The Restart Project continued to be a member of the Small Charities Coalition and Good Electronics.
The Trustees considered the major risks to the organisation in regular board meetings, in light of updates from the core staff team. The full risk register is considered every six months at trustee meetings to re-evaluate if the risks have increased or decreased. These included governance risks, financial risks, staffing risks, organisational risks and external risks.
All activities run by the Restart Project were covered by its public liability insurance. Staff team and experienced volunteers regularly reviewed and improved the safety guidelines and the model risk assessment for running events.
The main source of funding for the organisation in 2019 continued to be the Shuttleworth Foundation. The Shuttleworth Foundation changed the way it manages grants, and in addition to planned restricted funding, it also transferred during the year a portion of additional unrestricted funds for 2020.
We continued to receive funds from Nesta / DCMI towards our community development work and successfully applied for a top-up fund to enhance the impact of this work. We received the next installment of our grant from KIC Raw Materials towards our educational work on critical raw materials. Additional funding came from a restricted grant from Esmee Fairbairn to improve our communication flow with our supporters.
Our unrestricted funds came from Esmee Fairbairn and a section of the Shuttleworth Foundation grant to cover core costs.
We continued to attract new volunteers as well as retaining a dedicated team of experienced Restarters and Party hosts. We value and appreciate the commitment, engagement and enthusiasm of our volunteering community, without which the organisation wouldn’t exist.
Plans for the Future
Since March 2020, our activities have been deeply affected by the Covid-19 pandemic. Our community Restart Parties have halted in London, as well as in most places where our community is active. The team switched to working almost exclusively from home, but our activities have continued, both in terms of our support to our community, our engagement with the public, and our campaigning efforts.

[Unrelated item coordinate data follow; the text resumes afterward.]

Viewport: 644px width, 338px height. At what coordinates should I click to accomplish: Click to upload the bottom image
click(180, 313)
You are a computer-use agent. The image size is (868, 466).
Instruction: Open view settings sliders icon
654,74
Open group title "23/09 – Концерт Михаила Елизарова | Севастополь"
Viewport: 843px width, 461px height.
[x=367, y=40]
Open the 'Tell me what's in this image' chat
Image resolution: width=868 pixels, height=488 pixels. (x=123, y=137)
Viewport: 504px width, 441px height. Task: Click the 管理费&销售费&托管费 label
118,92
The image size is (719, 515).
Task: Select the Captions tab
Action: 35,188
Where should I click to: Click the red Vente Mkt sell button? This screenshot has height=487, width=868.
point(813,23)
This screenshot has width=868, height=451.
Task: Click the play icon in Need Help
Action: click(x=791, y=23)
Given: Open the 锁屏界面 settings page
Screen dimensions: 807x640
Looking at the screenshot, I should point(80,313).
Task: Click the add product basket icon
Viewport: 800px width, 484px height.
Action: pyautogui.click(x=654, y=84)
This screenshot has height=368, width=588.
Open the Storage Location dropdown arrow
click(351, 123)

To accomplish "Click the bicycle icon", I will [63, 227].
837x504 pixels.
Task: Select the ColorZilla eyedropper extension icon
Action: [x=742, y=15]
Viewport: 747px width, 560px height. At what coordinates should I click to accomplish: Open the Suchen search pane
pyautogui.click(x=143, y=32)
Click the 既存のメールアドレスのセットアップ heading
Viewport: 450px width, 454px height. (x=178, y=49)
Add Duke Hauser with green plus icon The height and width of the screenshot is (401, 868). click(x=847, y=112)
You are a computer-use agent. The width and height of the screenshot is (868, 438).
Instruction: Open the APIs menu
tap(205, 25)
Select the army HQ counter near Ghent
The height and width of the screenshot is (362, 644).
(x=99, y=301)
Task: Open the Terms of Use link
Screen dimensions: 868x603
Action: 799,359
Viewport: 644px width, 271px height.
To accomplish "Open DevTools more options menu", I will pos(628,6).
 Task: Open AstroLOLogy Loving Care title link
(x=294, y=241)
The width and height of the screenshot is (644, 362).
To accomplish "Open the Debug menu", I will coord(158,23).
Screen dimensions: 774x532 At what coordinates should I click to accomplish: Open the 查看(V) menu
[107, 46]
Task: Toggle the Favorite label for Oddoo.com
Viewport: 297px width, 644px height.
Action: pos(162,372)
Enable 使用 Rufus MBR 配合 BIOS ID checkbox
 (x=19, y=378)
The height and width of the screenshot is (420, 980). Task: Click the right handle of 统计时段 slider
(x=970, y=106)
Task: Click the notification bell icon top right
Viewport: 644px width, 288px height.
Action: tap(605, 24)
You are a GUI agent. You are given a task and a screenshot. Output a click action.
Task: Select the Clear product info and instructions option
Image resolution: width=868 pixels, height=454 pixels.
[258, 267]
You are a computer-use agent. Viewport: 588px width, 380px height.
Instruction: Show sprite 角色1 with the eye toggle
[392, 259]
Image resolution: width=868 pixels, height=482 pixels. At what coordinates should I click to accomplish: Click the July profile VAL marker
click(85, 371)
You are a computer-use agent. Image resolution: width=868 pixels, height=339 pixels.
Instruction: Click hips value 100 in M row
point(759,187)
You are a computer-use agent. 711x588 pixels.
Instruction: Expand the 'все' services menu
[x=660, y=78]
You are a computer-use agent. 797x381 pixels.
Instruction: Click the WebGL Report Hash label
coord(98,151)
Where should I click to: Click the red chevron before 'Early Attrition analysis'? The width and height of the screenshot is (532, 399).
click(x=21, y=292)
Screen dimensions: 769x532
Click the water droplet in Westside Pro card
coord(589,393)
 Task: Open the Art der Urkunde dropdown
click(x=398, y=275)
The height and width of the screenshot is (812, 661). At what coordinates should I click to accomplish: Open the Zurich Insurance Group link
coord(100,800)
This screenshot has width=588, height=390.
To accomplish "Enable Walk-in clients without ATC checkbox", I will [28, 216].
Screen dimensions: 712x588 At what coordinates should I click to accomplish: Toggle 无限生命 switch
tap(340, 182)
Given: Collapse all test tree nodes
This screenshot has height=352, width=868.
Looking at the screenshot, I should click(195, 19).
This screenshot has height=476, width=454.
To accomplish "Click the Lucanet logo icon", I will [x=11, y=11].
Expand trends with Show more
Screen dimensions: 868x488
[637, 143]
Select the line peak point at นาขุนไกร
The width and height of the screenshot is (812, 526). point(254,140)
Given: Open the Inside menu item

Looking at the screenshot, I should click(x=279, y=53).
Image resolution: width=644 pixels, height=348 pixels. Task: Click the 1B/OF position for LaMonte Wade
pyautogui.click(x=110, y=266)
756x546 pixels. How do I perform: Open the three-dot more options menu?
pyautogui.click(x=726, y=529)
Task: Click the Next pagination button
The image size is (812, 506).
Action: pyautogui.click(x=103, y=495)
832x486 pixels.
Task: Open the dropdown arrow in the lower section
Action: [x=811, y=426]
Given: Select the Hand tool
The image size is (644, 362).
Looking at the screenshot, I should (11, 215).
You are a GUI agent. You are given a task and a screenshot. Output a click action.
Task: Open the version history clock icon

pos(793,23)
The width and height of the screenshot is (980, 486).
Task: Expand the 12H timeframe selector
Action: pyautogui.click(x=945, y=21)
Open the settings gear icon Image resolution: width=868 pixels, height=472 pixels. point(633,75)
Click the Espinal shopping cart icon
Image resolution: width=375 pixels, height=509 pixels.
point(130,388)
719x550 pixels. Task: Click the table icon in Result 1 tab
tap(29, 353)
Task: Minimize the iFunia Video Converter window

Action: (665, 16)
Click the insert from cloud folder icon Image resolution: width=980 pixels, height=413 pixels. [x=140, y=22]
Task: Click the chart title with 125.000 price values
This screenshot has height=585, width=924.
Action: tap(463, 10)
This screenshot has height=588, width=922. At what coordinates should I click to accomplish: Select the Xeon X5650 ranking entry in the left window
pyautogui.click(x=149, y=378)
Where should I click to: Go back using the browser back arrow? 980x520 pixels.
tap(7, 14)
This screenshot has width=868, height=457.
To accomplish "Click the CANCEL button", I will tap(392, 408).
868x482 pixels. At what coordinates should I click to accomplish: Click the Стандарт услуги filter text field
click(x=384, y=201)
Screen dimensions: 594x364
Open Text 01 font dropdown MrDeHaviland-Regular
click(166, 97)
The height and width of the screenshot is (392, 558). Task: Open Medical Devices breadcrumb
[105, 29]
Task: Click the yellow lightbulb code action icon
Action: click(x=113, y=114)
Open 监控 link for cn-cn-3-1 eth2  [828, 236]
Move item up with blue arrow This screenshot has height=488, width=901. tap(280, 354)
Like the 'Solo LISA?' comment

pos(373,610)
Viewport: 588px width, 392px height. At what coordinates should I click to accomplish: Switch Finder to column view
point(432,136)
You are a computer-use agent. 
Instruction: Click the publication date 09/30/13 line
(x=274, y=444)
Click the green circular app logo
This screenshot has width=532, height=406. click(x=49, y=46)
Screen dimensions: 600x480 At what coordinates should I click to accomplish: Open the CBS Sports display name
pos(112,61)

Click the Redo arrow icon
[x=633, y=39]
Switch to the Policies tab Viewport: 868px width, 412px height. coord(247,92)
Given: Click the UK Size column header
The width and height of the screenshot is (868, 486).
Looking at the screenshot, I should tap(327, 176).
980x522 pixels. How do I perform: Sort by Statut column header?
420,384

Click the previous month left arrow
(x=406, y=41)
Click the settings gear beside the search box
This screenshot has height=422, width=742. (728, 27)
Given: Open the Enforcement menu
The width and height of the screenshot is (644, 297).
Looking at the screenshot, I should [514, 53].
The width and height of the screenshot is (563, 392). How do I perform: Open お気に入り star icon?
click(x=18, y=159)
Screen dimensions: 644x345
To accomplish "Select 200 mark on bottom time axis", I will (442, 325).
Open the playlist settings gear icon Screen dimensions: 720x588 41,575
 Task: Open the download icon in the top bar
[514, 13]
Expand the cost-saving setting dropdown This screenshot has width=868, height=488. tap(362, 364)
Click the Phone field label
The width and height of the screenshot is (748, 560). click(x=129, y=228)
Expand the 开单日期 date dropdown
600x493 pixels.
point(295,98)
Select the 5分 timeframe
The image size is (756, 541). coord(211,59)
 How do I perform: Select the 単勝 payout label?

Throughout 2020 we plan to consolidate much of what we started in 2019, including:
- continue to become a respected partner and spokesperson on repair and resource policy issues in the UK and internationally;
- strengthen the European Right to Repair campaign, bringing the voice and experience of grassroots to Brussels and to member states to pressure for better product standards;
- continue to improve our podcast and radio show both in terms of reach and content;
- continue to develop our open data standard for community repairs together with co-founding groups of the Open Repair Alliance;
- further improve our suite of software supporting community groups towards more of a “platform strategy”, to allow for greater customisation and online participation of volunteers;
- improve the quality of the data we collect, working with volunteers to do so, and also helping groups an opportunity to use and learn from volunteer engagement data;
- cooperate with European partners on the development of digital tools in support of community repair initiatives, as one of the main partners of an EU Interreg project due to begin in the first quarter of the year.
The largest portion of this income came from Restricted Grants totalling £359,125 (2018: £298,066). The largest grants were from Shuttleworth Foundation towards organisational development, Nesta / DCMI towards community development and KIC Raw Materials towards educational work.
We also received £31,377 income from our trading activities, including £23,967 from consultancy, which is an increase on 2018.
Our total expenditure was £405,089 (2018: 284,900). Our largest outgoing was salaries and staff costs.
We ended 2019 with £379,017 cash reserves, including £178,489 of funding for 2020 and 2021 from the Shuttleworth Foundation. Reserves are held in our savings account and our current bank accounts.